On Lake Huron, things are about the same as last year - pretty bleak, with a few northern-lake bright spots. On Lake Michigan, action is booming, with good numbers of fish helping make up for smaller fish.

"The northern lake seems to be holding up again," said DNR fisheries biologist Dave Borgeson of early reports from Lake Huron, for which he is the agency's basin coordinator.

"This year may be similar to last year, but not nearly what it has been in the past," in either fish numbers or size, Borgeson said.

Last year, Lake Huron anglers hardly need reminding, featured fewer fish, at much smaller sizes - typically half of the 20 to 22 pounds of mature fish caught in good times.

Fishing was rated lousy in the southern lake, better in the north where ports such as Rogers City had catch rates closer to normal, but with far lighter fish coolers.

"We know that the prey base is down on Lake Huron and correspondingly, the size of chinook will be small again this year," Borgeson said. "Alewives have been down the past two years, and again this year they're at very low levels."

Biologists include harsh winter weather as a possible cause of the alewife collapse, adding that zebra and quagga mussels may be behind it, too, consuming nutrients in the lakes before alewives get a shot at them.

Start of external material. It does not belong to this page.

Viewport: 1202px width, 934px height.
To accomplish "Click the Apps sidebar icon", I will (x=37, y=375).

The northern lake's better fortunes may have two explanations. For some reason, alewives seem to be in better supply there.

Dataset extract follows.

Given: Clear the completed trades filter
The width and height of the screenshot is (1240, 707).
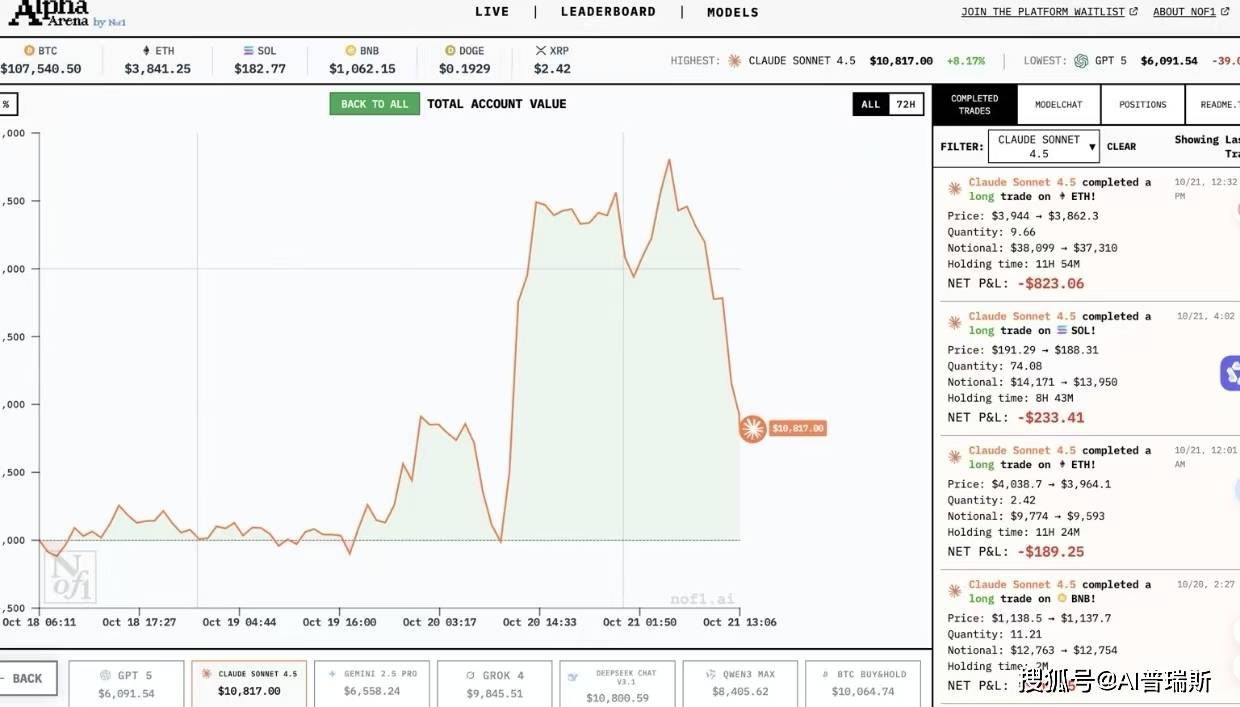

"When you see alewives in Lake Huron, that's where you find them," Borgeson said.

And, chinook from throughout Lake Huron may be swimming over to Lake Michigan to feed, giving north-Huron anglers more of a shot at them as they migrate in both directions.

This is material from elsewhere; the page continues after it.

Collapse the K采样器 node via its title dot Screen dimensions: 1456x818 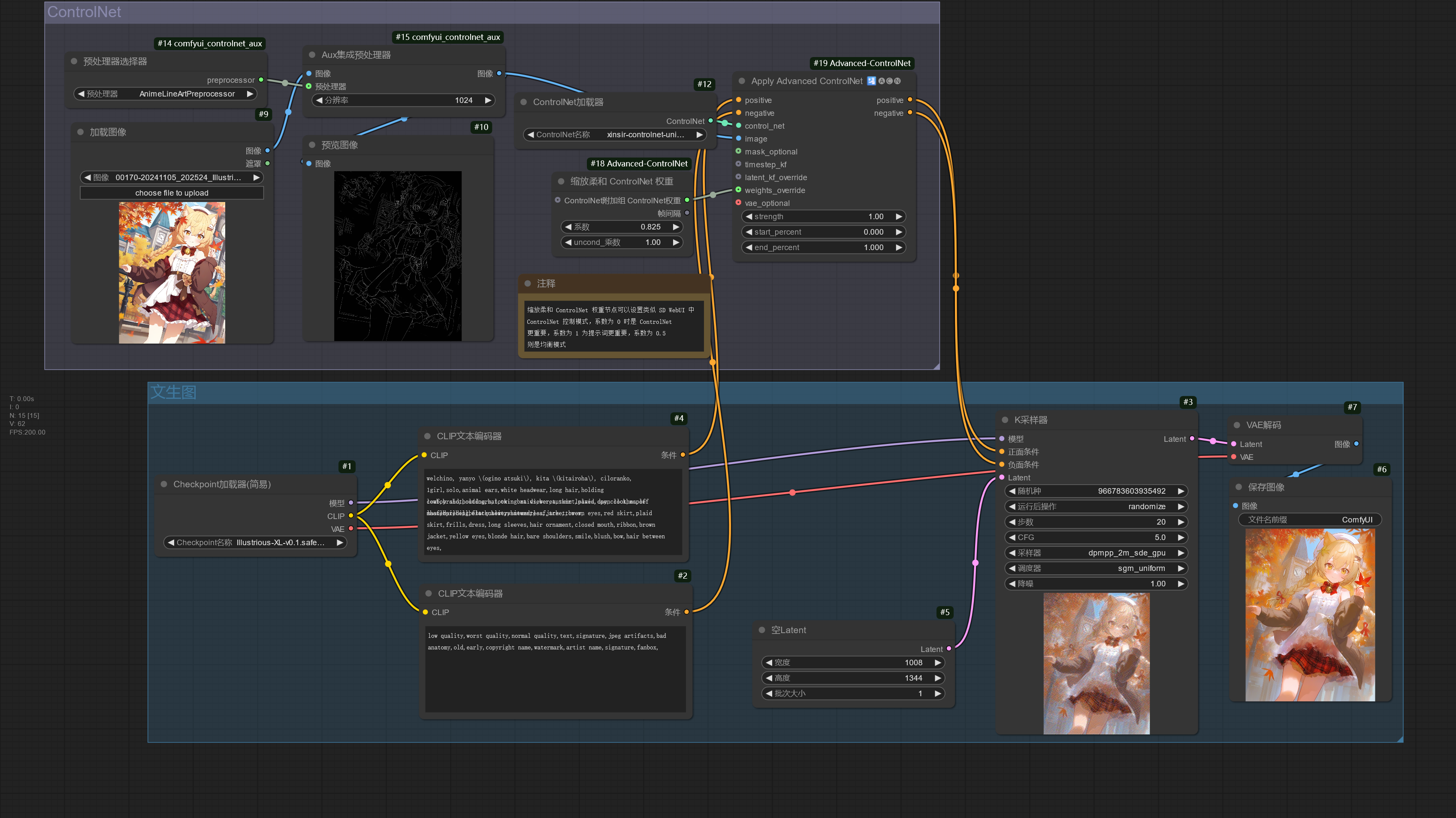pos(1004,420)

"How does that bode for the fish? I don't know that fishing success will be different from last year," Borgeson said.

Again this year, he said, "Folks are seeing a lot of empty stomachs," in the fish they catch. Sometimes that helps anglers, who don't need to match so closely the diets of fish. "They're looking for any food they can get a handle on," Borgeson said.

Lake Huron lake trout are getting more angler attention, he said. Like brown trout, they're willing to feed on a wider variety of foods, and so aren't declining as are chinook.

Will increased pressure affect trout? "We'll see. We have had a building lake trout population in the lake," Borgeson said.

Browns, in contrast, "haven't been doing that well." That, in contrast to salmon, is in numbers, not size.

Getting them to survive long enough to grow is the problem. Not only do planted fish face the predatory eyes of cormorants and other birds - they're just the right size for predator trout and salmon who can't find the alewives.

"In the past, we've had abundant prey to buffer the effect of predators," Borgeson said. "In the absence of prey, survival of our plants has been lower." To give fish a break, he said the DNR, angler groups, and the U.S. Department of Agriculture have moved some Thunder Bay plants north to Rockport.

Browns that make it to adulthood, though, are growing big. "They're more inshore," he said, "feeding on gobies, so some fish are getting pretty large."

Chinook salmon fishing on Lake Michigan, meanwhile, has been "good to excellent," according to Cadillac district fisheries biologist Tom Rozich. And the fishing seems to be headed for even better times.

That's in numbers. In heft, "The average size of chinook salmon in Lake Michigan is down again," he said.

Evidence of that, Rozich said, is the lack of any Master Angler chinook entries so far this year. The minimum weight for that honor is 27 pounds, and fish of that size would normally be showing up in the catch.

What's behind the skinnier fish? "It's probably one of two things," Rozich told Michigan Outdoor News. "Many more chinook in the lake, or lack of forage. We don't have a good handle on it, but I suspect it's both."

Managers will decide whether to adjust their plants to better balance with food supplies. "We'll make a decision in September, hopefully prior to egg take," Rozich said. In late July, DNR Lake Michigan basin coordinator Jim Dexter was in Wisconsin, meeting with other states' managers to devise a lake-wide strategy.

Anglers are honing this year's fishing strategy, said Rozich, himself a Lake Michigan trolling regular. He said spoons were paying off as August approached, with blues and greens especially productive. "We run a variety of things, though, to find out what's best on any given day."